Request — Please pull out each line of the data below that contains the string "logo" and copy those lines unchanged.

Material to process —
··········

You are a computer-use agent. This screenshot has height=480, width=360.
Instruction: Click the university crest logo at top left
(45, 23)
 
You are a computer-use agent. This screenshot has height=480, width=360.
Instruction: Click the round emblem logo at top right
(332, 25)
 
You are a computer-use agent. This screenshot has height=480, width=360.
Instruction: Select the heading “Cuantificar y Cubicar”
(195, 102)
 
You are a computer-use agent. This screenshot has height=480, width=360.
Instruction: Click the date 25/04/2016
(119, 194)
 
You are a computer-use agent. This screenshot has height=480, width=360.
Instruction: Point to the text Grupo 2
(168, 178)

··········

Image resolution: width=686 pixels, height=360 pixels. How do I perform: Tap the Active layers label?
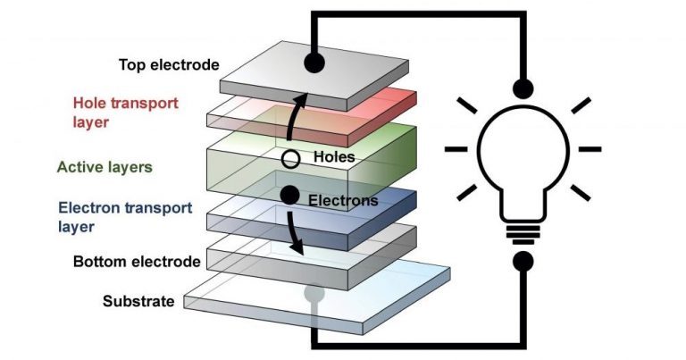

··········

Final result —
Instruction: Click the university crest logo at top left
Instruction: Click the round emblem logo at top right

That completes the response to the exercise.